Notably, the defects in autophagy that we describe in CGD are defects in a type of noncanonical autophagy called LC3-associated phagocytosis (LAP). We showed that anakinra is able to restore Aspergillus-induced LAP in murine and also in human CGD cells. Invasive aspergillosis is a major complication of CGD with a high mortality rate. Since LAP is a critical regulator of innate host defense, we tested the effect of blocking IL1 in a murine model of invasive pulmonary aspergillosis. Anakinra protects CGD mice from invasive pulmonary aspergillosis. The benefit of anakinra could be, in part, attributed to the reduction in pulmonary inflammation that is detrimental in CGD. However, fungal burden decreases significantly when CGD mice are treated with anakinra, indicating that restoring LAP in vivo during infection in CGD contributes to fungal clearance.

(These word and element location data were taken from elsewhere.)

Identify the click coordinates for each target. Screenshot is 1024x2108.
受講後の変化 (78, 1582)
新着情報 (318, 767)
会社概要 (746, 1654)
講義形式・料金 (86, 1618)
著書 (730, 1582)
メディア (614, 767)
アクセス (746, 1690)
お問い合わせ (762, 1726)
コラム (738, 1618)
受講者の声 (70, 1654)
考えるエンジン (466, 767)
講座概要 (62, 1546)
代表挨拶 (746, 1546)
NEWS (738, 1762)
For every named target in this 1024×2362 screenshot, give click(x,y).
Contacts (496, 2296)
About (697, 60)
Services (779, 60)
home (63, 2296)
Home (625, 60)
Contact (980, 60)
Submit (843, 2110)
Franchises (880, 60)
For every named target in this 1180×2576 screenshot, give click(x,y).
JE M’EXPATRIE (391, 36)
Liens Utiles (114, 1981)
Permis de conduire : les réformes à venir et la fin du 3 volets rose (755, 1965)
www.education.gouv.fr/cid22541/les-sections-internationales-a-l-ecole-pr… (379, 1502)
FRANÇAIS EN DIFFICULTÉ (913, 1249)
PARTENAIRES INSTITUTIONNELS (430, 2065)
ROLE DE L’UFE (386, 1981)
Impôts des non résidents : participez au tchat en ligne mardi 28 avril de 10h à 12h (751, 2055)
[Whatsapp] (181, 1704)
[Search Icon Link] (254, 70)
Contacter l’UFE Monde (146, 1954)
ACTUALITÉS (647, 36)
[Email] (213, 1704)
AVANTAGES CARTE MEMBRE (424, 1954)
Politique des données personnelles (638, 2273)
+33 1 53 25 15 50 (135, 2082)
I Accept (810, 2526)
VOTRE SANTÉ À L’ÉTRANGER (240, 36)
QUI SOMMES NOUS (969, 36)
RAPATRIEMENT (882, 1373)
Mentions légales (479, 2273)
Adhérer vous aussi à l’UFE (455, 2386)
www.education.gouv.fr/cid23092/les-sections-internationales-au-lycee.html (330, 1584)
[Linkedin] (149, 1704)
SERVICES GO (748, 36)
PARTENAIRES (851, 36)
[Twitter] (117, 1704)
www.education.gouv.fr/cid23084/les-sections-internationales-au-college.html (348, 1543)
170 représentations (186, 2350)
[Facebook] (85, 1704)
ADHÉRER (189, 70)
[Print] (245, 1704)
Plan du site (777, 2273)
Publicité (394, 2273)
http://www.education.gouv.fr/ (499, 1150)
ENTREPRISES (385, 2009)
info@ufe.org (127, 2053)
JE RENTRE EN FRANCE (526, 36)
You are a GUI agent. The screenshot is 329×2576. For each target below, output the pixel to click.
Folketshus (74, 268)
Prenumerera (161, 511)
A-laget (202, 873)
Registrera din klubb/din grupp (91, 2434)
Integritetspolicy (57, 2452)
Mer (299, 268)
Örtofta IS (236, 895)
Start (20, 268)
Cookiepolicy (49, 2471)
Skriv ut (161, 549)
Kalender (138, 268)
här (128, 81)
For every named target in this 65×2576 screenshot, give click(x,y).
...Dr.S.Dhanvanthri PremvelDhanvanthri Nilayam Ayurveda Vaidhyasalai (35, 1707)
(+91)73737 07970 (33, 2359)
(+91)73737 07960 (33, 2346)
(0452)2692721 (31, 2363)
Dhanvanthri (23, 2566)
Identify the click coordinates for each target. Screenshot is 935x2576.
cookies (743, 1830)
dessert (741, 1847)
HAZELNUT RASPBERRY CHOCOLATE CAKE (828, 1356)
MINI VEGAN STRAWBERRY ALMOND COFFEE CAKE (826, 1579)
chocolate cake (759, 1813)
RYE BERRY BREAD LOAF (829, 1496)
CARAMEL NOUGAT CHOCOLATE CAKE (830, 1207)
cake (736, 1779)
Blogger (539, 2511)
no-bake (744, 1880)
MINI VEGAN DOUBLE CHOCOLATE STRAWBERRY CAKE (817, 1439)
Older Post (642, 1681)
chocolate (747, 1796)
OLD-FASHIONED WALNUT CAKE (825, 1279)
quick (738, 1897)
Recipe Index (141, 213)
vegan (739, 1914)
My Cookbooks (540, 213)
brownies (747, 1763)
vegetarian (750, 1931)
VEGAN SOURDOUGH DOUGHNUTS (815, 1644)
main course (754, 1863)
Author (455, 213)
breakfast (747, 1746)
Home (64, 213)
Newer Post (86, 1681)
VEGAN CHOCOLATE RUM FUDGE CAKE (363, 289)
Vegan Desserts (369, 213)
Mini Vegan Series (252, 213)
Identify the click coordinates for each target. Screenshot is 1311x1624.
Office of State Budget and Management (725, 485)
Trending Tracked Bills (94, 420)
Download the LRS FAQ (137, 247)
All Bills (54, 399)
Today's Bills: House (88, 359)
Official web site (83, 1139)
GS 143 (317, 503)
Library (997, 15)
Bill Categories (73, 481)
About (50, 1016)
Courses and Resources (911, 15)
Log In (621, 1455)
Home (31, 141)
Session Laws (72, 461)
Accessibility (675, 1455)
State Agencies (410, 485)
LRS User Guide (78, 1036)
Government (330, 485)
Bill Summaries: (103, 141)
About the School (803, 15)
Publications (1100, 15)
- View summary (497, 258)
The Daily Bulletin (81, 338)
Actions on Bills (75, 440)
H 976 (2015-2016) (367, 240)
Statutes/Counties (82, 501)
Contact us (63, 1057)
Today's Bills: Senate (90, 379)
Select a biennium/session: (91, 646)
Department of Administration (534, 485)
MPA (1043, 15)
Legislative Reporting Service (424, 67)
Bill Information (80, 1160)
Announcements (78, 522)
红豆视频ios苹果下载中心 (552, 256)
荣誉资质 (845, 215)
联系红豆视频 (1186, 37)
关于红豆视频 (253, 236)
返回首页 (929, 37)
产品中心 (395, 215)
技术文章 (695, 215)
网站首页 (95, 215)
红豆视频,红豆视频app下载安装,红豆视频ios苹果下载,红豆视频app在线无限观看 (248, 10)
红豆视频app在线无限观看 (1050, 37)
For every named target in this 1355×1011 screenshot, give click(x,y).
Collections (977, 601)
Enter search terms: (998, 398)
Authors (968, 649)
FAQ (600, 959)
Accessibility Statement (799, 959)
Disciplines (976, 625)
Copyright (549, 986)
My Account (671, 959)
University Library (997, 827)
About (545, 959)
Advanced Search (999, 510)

Therefore, anakinra could be beneficial in life-threatening infections in CGD. In CGD patients with multiple liver abscesses due to S. aureus, the use of corticosteroids with antibiotic treatment is an accepted treatment regimen. We propose that anakinra therapy is more effective than corticosteroids. On the one hand, anakinra will dampen the IL1-driven detrimental inflammation during infection; on the other hand, it will restore defective LAP-mediated microbial clearing. Identifying defective autophagy due to deficient NADPH-oxidase ROS production unravels the paradox in CGD. Therefore, we demonstrate that CGD with deficient ROS results in defective autophagy and more inflammation, which is not dissimilar to IL1-driven inflammation of autoinflammatory diseases. Blocking IL1 will be beneficial in CGD by restoring deficient autophagy and decreasing detrimental IL1-mediated inflammation. Beyond the beneficial effects that anakinra has on CGD, we speculate that anakinra will also be beneficial in the setting of detrimental inflammation in diseases with defective autophagy, such as cystic fibrosis and Alzheimer disease.
Disclosure of Potential Conflicts of Interest
No potential conflicts of interest were disclosed.